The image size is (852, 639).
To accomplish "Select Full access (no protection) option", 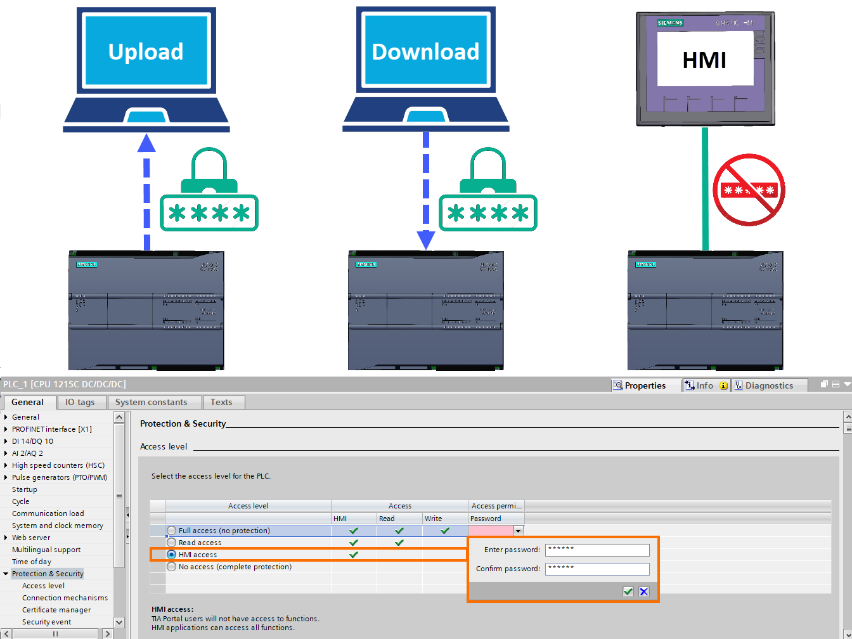I will (171, 531).
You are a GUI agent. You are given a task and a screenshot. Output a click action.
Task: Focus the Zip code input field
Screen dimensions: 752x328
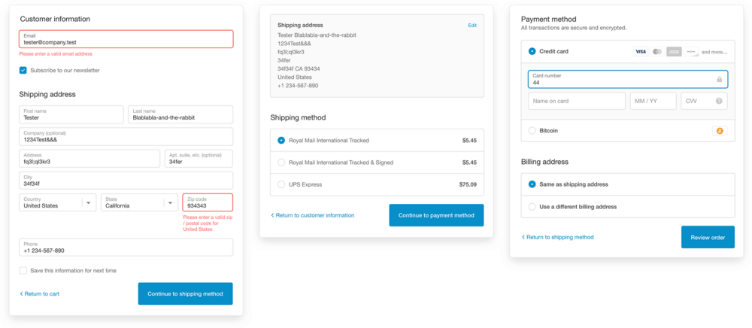(208, 202)
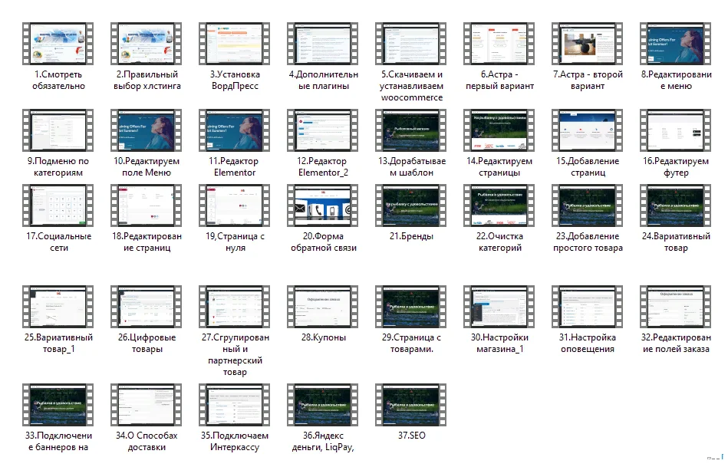Select the '4.Дополнительные плагины' video icon
728x467 pixels.
tap(323, 43)
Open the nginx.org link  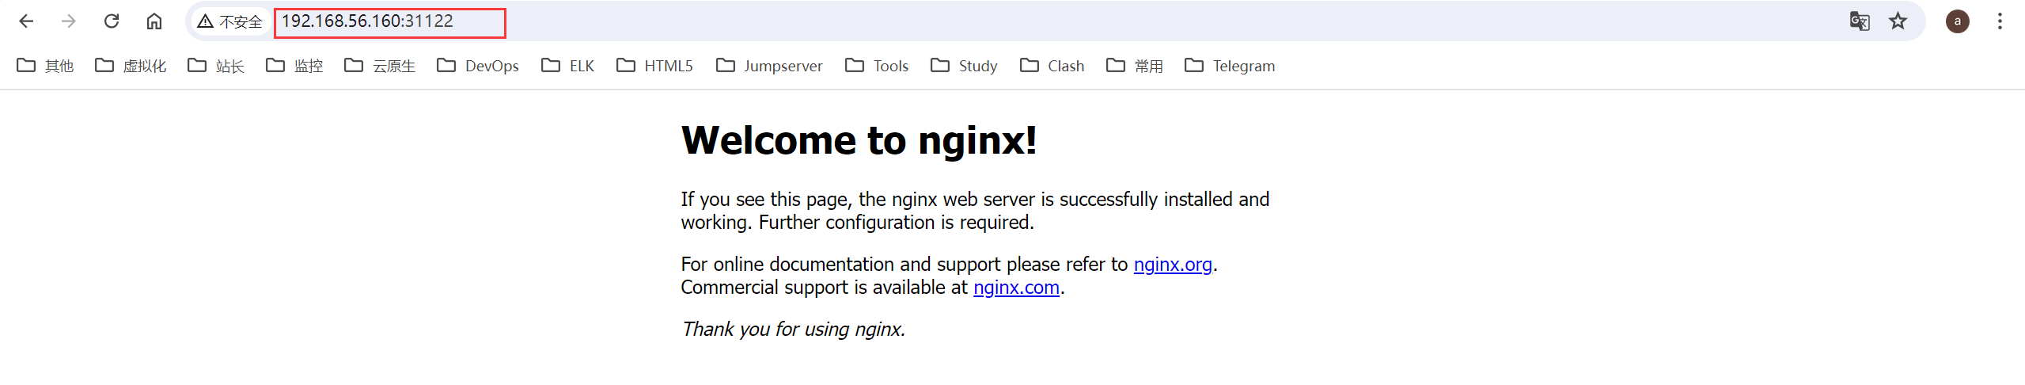coord(1172,265)
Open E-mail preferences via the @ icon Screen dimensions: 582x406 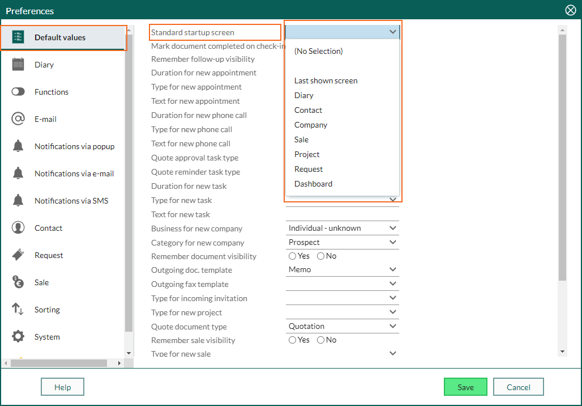pyautogui.click(x=18, y=119)
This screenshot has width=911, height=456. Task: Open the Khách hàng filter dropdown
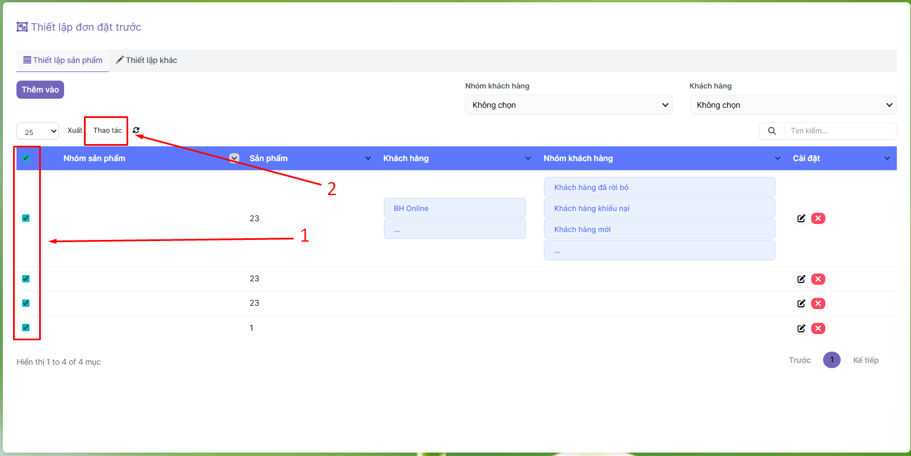point(792,105)

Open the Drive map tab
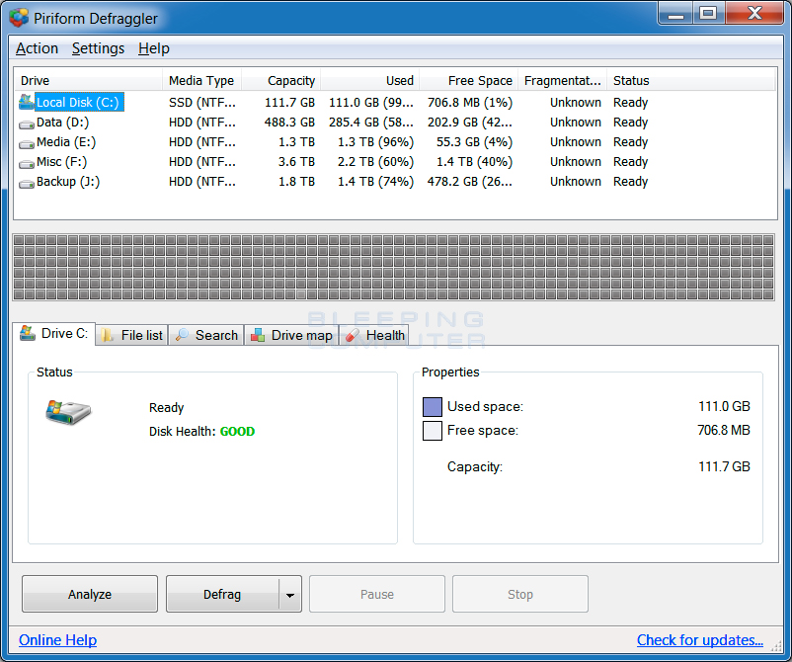[x=291, y=335]
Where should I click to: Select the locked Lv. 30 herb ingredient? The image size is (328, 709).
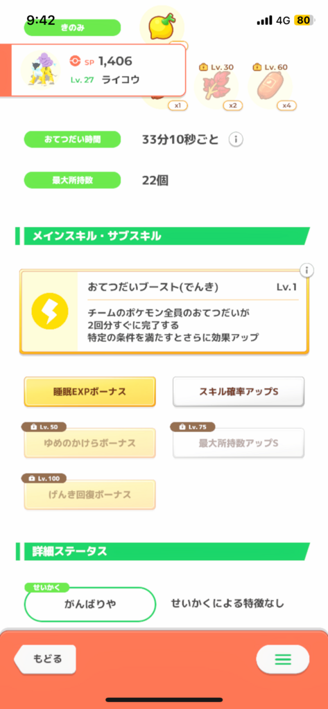pyautogui.click(x=216, y=86)
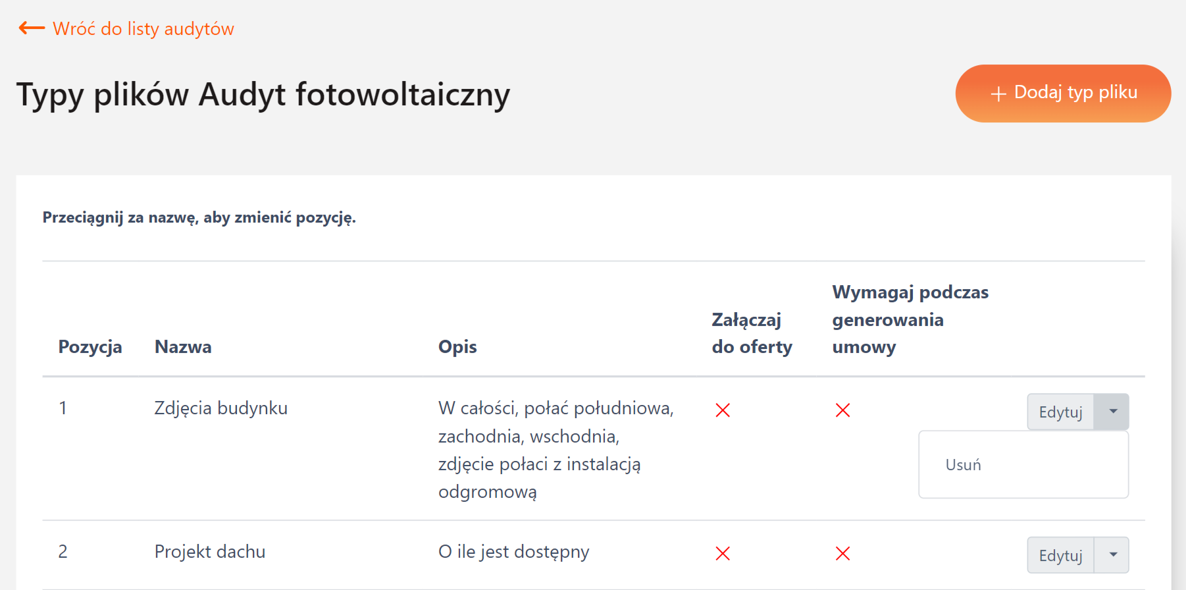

- _About this exercise_: Every line from the one that holds "Where should I" to the last line of the records above goes into the answer, exactly as written; nothing else does, and no picture does either.

- _Result of the task_:
Where should I click to: Select the locked Lv. 30 herb ingredient? The image size is (328, 709).
pyautogui.click(x=216, y=86)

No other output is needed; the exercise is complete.